- [What to do]: Please copy the items below word for word, from the line with "Task: Choose New Input Parameter entry" to the line with "tap(1124, 173)", and write out only those lines.

- [Records shown]:

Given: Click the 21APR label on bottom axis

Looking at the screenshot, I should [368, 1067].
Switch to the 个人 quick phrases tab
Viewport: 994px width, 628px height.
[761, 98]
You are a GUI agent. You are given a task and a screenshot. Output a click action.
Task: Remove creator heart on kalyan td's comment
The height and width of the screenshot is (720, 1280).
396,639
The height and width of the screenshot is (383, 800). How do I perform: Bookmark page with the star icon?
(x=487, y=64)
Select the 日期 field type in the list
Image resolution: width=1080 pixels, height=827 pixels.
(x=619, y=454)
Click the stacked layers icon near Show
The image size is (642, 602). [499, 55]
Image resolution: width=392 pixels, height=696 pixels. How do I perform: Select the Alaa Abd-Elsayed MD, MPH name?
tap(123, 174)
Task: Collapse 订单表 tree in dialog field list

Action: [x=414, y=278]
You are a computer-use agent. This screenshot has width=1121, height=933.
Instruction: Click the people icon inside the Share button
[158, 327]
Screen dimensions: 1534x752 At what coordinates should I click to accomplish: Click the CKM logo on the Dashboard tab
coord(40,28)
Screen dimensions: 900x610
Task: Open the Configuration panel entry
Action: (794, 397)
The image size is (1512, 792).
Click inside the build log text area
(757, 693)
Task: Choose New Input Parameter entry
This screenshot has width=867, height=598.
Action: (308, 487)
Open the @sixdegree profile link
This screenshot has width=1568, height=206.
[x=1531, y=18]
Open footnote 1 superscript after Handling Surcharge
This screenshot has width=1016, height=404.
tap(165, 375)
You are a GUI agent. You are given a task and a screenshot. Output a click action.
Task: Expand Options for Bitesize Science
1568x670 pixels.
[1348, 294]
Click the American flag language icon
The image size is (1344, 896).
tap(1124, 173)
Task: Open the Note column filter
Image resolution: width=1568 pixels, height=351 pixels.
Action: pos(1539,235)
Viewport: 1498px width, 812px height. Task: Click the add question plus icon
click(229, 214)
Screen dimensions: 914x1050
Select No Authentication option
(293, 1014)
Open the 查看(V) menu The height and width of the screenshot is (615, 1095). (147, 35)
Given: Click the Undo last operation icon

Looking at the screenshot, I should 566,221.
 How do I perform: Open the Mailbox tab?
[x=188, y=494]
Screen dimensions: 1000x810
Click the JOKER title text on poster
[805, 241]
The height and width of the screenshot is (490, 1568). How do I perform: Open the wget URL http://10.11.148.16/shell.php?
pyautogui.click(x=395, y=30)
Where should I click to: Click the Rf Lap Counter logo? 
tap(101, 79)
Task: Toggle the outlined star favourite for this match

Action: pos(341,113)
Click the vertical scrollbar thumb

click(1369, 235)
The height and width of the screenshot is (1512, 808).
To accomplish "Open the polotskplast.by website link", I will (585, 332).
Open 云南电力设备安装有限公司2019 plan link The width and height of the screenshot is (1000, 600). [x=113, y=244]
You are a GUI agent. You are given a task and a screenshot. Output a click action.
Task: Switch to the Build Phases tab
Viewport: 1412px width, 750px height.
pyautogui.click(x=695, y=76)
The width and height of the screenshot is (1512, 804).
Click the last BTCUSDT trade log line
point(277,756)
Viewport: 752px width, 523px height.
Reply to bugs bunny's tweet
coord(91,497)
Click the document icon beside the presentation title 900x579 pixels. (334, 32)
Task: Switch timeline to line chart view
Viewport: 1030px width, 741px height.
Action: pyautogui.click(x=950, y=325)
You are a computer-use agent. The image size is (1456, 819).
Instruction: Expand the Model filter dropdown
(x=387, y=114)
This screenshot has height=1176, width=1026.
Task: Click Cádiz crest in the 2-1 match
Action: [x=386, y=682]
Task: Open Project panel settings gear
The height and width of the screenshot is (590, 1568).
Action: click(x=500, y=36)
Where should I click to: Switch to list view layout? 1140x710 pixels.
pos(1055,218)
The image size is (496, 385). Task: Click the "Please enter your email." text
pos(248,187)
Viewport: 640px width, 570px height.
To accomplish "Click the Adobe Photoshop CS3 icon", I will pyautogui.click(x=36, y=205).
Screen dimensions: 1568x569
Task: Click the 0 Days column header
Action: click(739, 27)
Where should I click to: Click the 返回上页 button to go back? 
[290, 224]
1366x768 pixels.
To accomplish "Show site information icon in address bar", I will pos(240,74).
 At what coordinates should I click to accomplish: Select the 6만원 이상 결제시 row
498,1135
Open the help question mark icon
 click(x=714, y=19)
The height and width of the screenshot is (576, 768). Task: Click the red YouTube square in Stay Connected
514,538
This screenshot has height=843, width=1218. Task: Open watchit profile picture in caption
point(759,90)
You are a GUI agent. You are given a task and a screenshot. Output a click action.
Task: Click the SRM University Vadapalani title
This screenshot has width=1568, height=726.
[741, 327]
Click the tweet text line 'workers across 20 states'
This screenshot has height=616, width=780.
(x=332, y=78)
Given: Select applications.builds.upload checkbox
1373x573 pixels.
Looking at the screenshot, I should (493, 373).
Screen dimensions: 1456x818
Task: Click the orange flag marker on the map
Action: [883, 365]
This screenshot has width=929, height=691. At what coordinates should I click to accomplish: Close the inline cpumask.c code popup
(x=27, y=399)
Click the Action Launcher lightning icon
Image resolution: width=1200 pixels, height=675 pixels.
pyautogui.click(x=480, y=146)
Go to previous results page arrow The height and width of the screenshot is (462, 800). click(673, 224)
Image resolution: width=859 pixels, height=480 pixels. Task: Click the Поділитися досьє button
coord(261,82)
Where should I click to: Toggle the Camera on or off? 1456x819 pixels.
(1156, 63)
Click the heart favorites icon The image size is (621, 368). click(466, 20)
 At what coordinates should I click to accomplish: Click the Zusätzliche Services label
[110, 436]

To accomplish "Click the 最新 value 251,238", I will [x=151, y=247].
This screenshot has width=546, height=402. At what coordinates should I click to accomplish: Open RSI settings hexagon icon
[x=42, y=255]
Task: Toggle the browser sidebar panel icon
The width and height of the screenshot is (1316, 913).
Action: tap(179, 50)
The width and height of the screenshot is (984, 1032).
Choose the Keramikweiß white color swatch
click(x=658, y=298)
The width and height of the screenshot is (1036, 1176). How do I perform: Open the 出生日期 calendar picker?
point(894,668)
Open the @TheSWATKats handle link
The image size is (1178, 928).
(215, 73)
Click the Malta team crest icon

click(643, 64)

- [Exercise response]:
Task: Choose New Input Parameter entry
This screenshot has width=867, height=598.
Action: (308, 487)
Open the @sixdegree profile link
This screenshot has width=1568, height=206.
[x=1531, y=18]
Open footnote 1 superscript after Handling Surcharge
This screenshot has width=1016, height=404.
tap(165, 375)
You are a GUI agent. You are given a task and a screenshot. Output a click action.
Task: Expand Options for Bitesize Science
1568x670 pixels.
[1348, 294]
Click the American flag language icon
The image size is (1344, 896).
tap(1124, 173)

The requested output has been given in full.